Questi allineamenti astronomici, infatti, gli consentirono di datare il sito: per tutto l’anno il Sole sorge ogni giorno in un punto differente dell’orizzonte. Il primo giorno di primavera si può vedere il sole sorgere esattamente al centro.
Studiando la disposizione del complesso, Posnansky deduce che il primo giorno d’inverno o d’estate, il Sole dovrebbe sorgere agli angoli, cioè in corrispondenza dei pilastri sui lati del tempio. Ma non è così. Gli archeologi “ortodossi” affermano che si sia trattato semplicemente di un errore da parte dei costruttori.
Osservando la perfezione con cui è stato costruito il sito, sembra davvero molto improbabile che i costruttori abbiano potuto compiere un errore così grossolano, sbagliando i marcatori dei solstizi.
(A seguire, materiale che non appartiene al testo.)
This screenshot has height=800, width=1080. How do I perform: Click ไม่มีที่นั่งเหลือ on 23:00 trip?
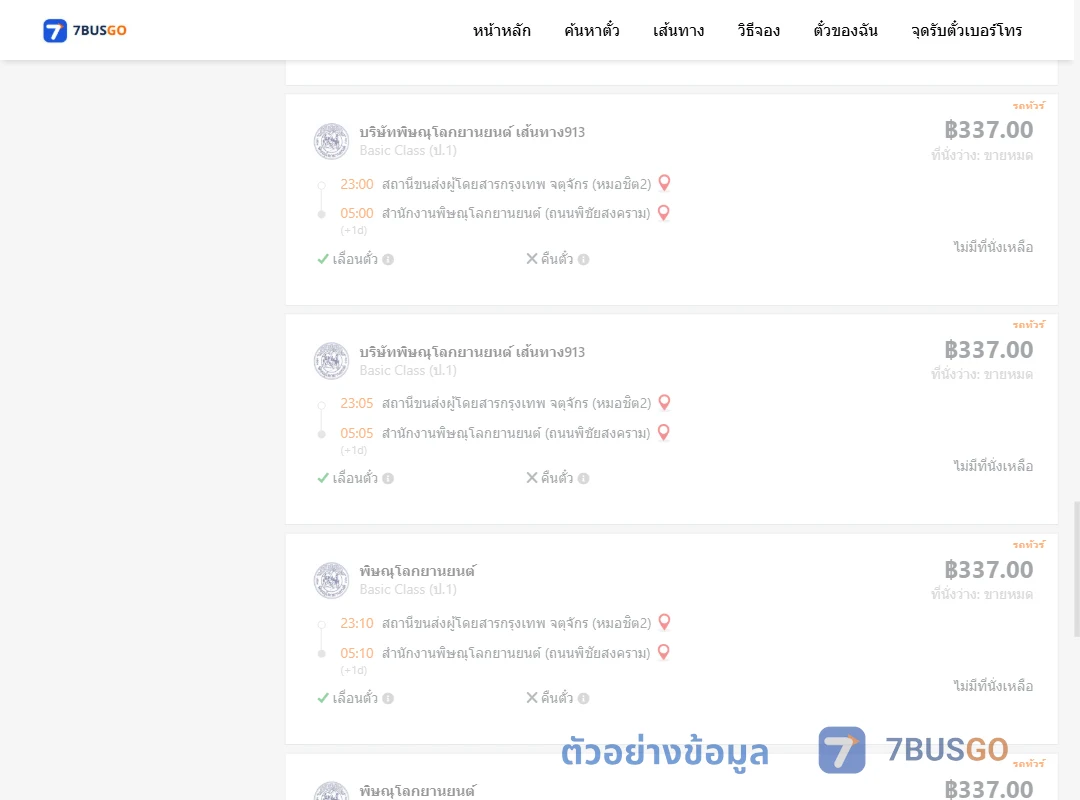tap(993, 247)
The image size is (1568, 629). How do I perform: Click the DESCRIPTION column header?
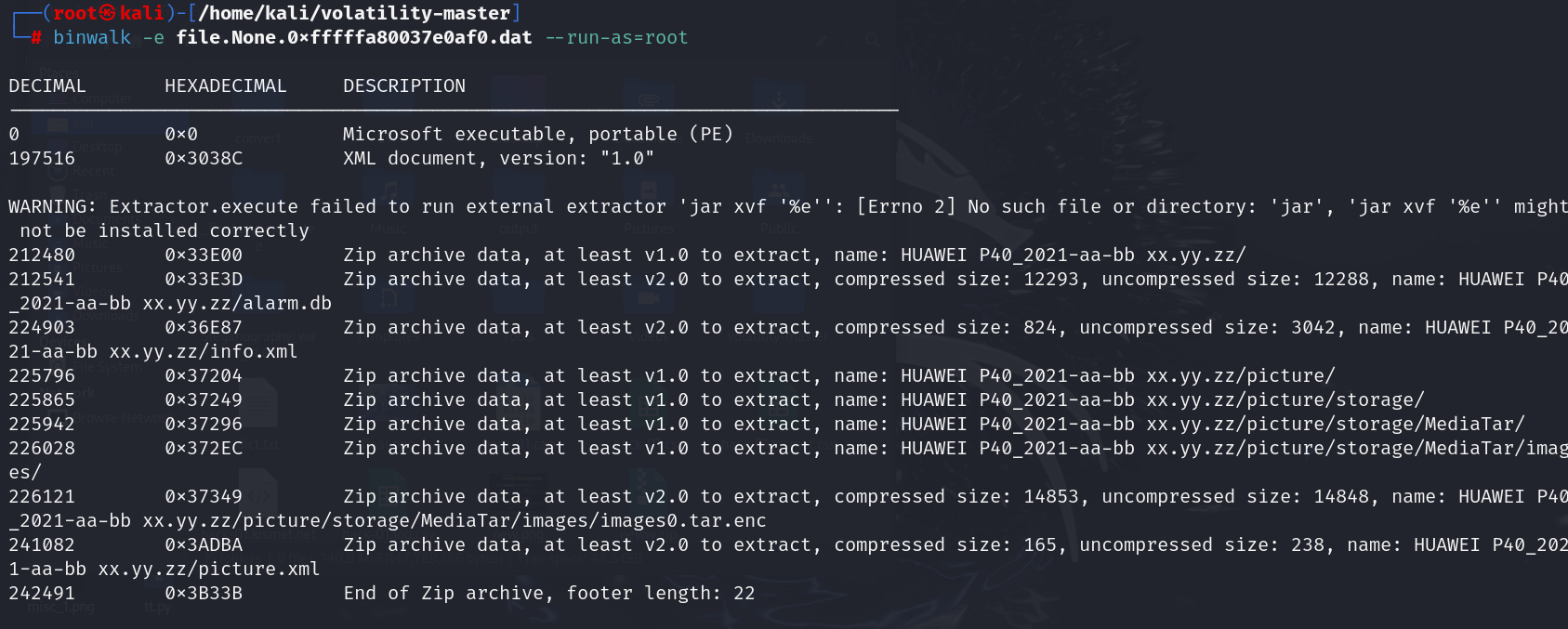(x=404, y=85)
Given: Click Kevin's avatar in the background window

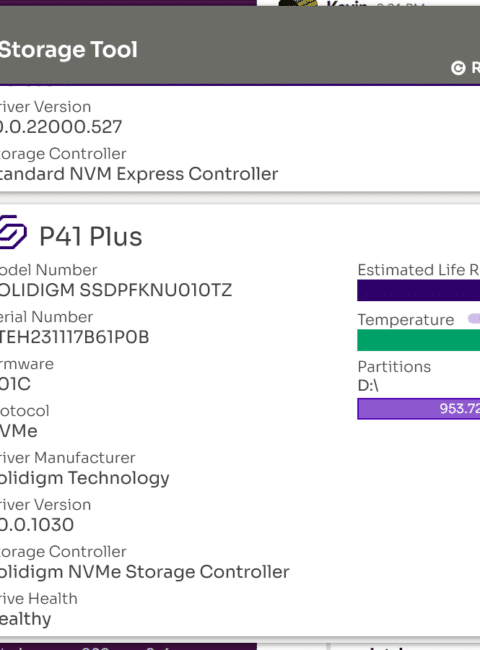Looking at the screenshot, I should pyautogui.click(x=298, y=3).
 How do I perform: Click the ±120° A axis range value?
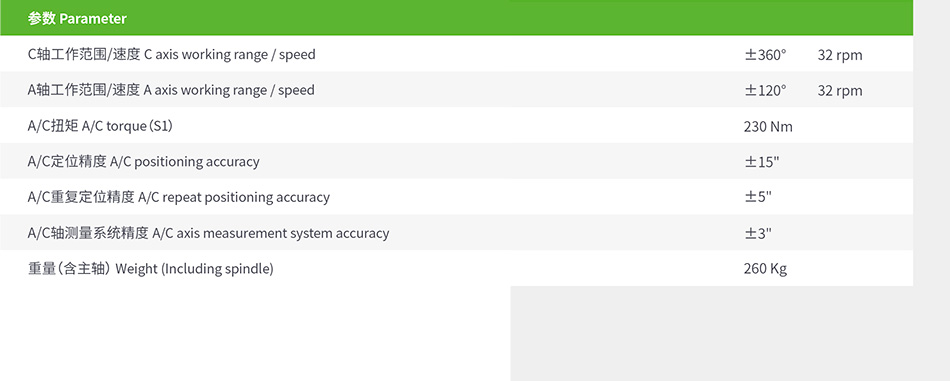tap(765, 91)
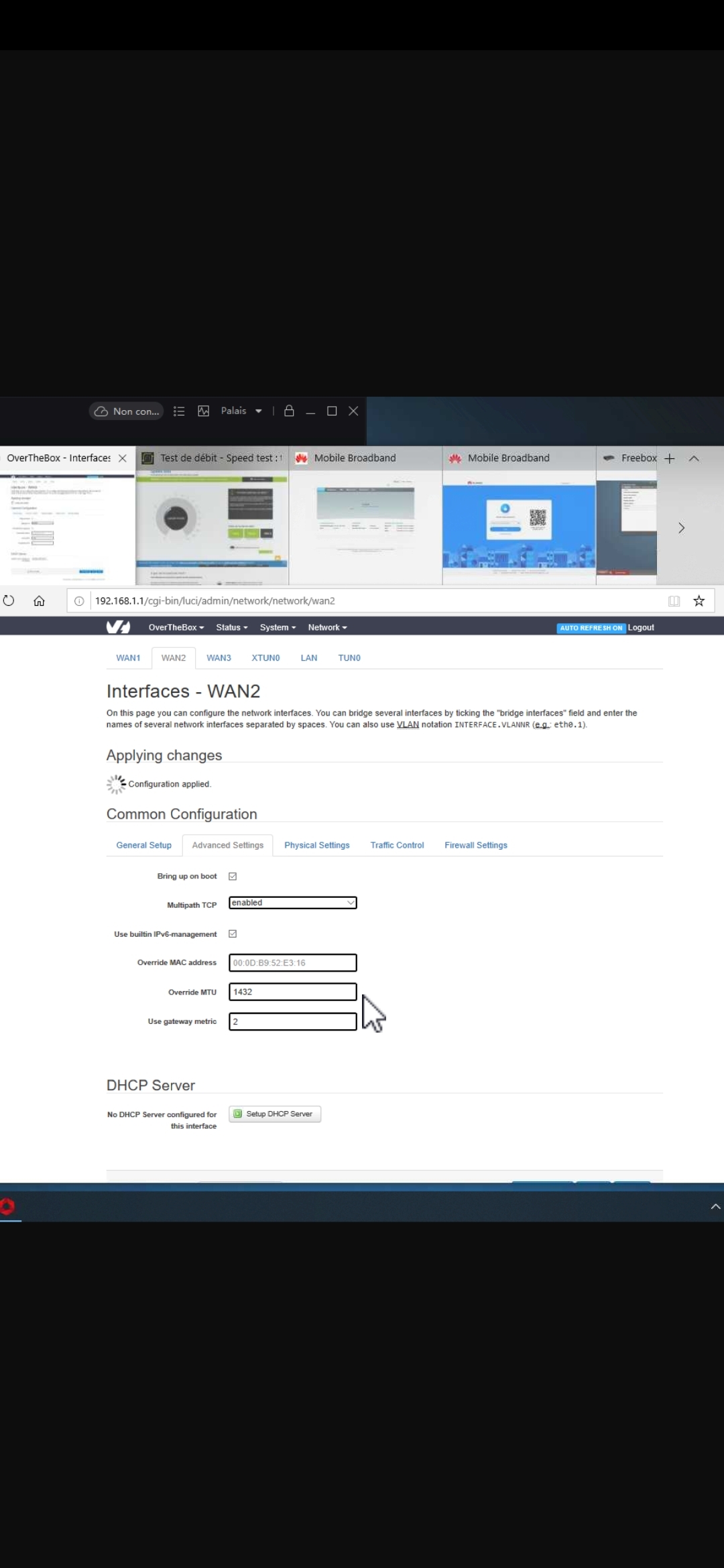Image resolution: width=724 pixels, height=1568 pixels.
Task: Click the Logout link
Action: pos(641,628)
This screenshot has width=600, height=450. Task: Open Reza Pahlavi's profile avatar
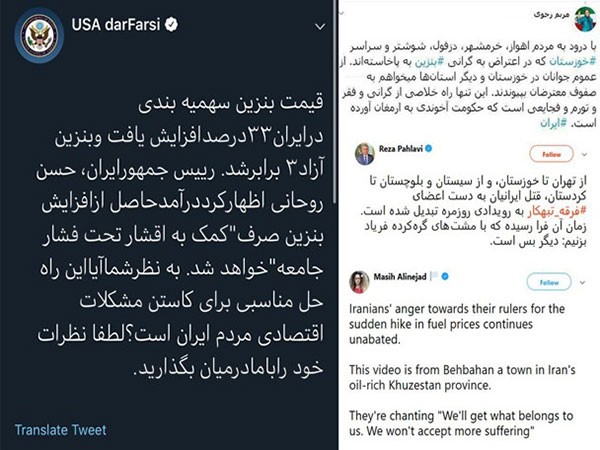click(365, 154)
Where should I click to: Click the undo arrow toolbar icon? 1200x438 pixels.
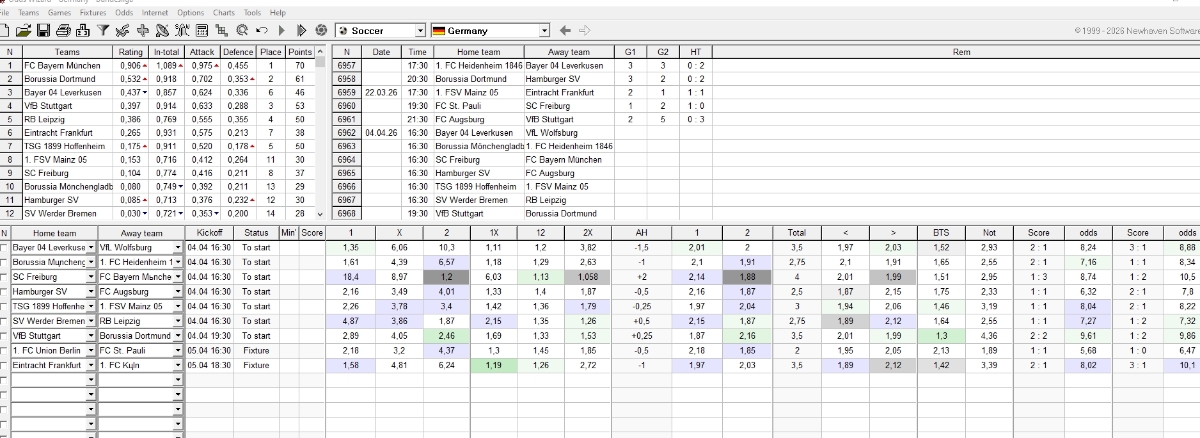[262, 31]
Non convinto dell’ipotesi errore, l’archeologo Neil Steede compie un accurato controllo dei calcoli di Posnansky. Misurando la diagonale delle pietre angolari, e comparando l’angolo alla posizione attuale del sorgere del Sole, Posnansky era giunto alla conclusione che Tiahuanaco era stata costruita almeno 17 mila anni prima!
Ma a quell’epoca l’inclinazione dell’asse terrestre era leggermente diversa rispetto a quella di oggi: all’epoca della costruzione del sito, infatti, il solstizio invernale e quello estivo sarebbero sorti esattamente sopra le pietre angolari.
“Grazie agli strumenti astronomici più precisi che oggi abbiamo a nostra disposizione, possiamo dire che la datazione reale di Tiahuanaco risalga a 12 mila anni fa”, conclude Steede. “E questo, dovrebbe far riflettere tutti noi sulla vera origine della civiltà”.